In a future America where
intelligent, genetically modified animals are a persecuted minority, a talking
cat joins a mixed-species, underground resistance movement.

By 2135, science/technology has
solved many of humanity’s ills. The human population has leveled at a few
billion and nuclear weapons no longer exist. Still, a ruling “Triumvirate” of
corporations decides society needs a scapegoat (or scape-dog or -cat or -pig) for
any discontent. It settles on “GAB” animals, different types of domestic
critters, from mice on up, with Genetically Altered Brain heredity traits.
Medical tinkering rendered their species supersmart and even
telepathic/telekinetic. But, occupying a literal no man’s land in terms of
legal rights, GAB fauna are feared and strictly regulated, with many
free-roaming ones cruelly caught and exterminated.
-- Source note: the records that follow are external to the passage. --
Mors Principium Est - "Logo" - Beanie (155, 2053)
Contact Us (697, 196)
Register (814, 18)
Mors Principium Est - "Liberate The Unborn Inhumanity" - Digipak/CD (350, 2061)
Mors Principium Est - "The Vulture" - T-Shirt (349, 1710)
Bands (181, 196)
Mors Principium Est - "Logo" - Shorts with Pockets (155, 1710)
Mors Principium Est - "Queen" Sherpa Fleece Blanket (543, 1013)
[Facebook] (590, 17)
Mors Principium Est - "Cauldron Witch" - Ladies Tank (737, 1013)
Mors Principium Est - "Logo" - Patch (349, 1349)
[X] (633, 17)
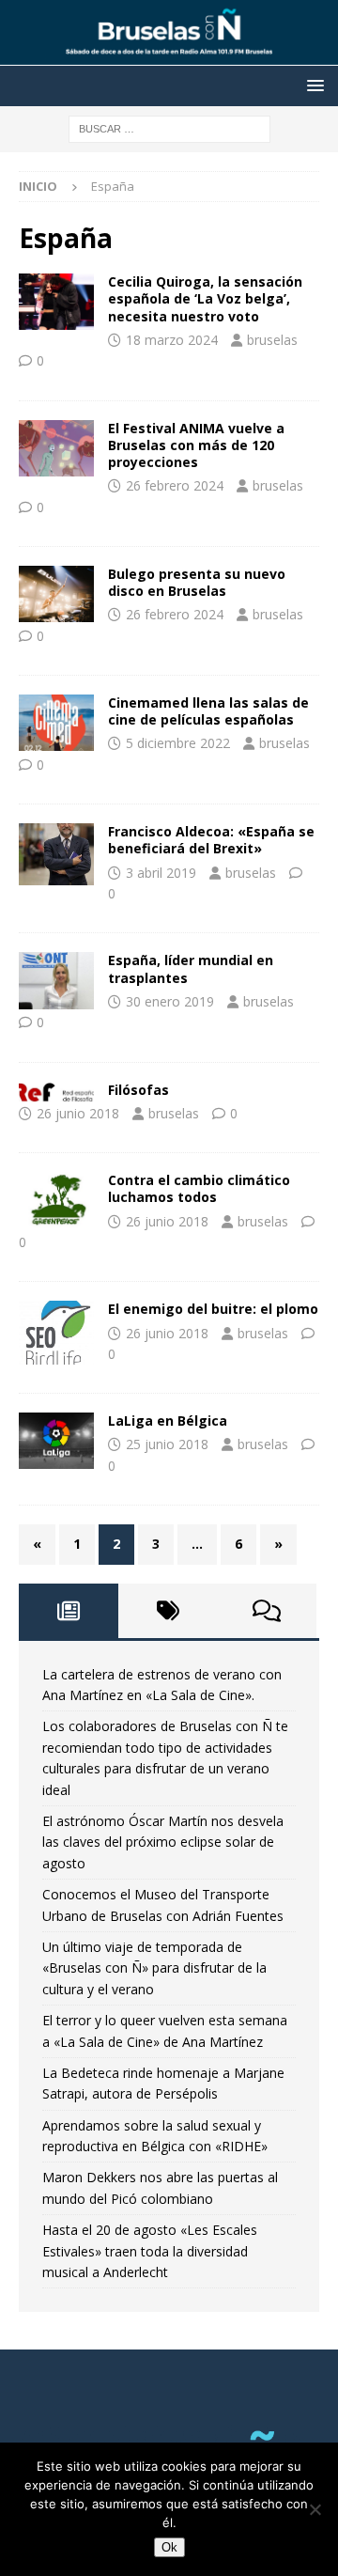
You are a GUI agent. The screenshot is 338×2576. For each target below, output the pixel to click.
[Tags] (168, 1611)
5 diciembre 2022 (178, 743)
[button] (312, 85)
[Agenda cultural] (56, 301)
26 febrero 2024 (174, 485)
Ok (169, 2547)
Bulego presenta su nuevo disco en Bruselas (196, 582)
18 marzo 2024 (172, 340)
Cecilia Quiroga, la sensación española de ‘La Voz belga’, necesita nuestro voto (205, 298)
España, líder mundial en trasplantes (190, 968)
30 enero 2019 (170, 1001)
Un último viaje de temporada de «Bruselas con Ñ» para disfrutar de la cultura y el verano (154, 1968)
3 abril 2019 (161, 873)
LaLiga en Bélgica (167, 1420)
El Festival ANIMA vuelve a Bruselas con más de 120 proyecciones (196, 445)
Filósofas (138, 1090)
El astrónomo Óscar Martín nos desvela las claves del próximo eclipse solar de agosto (163, 1842)
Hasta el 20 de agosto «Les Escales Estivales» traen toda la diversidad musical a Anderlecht (149, 2251)
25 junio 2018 (167, 1444)
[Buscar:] (169, 127)
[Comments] (266, 1611)
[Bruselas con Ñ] (169, 55)
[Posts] (68, 1611)
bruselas (272, 340)
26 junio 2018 (78, 1113)
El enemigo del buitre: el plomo (213, 1309)
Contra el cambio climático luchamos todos (199, 1188)
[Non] (314, 2509)
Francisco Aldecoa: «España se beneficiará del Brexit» (211, 839)
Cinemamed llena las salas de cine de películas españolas (208, 711)
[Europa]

Fluffy, a female GAB cat on
America’s East Coast, has lived a safe, sheltered, high-rise life with her
human dad, a widowed professor. Answering psychic summonses from the animal
world, Fluffy departs for adventures that lead her to furry revolutionaries
(and their human allies), a Scrooge-like robotics tycoon high in the
Triumvirate, bounty hunters, and a clandestine, mountain-bound “Animal U” (with
distinctly New Agey overtones), where GAB beasts develop their powers and eat
vegetarian fare in love and harmony. A natural disaster provides the means by
which Fluffy and friends show their worth. This upbeat sci-fi novel by Myers (Making
It
, 2017) seems pitched to the YA demographic, despite having no juvenile
characters—unless the audience counts cat and dog years.
The prose stylings
are serviceable enough, and readers will
not find anything to threaten their rosy memories of yesteryear’s superficially
similar Rats of NIMH trilogy by Robert C. O’Brien and Jane Leslie Conly. But
there are some kindred spirits here, praising the animals as morally superior to
the Homo sapiens, with
their treacheries, drone warcraft, and global warming. The pace moves rapidly,
and the length is just about right. Maybe the biggest surprise: a corporate
minion surnamed Trump who isn’t particularly evil or outwardly symbolic of a
certain real-life, political/capitalist dynasty. 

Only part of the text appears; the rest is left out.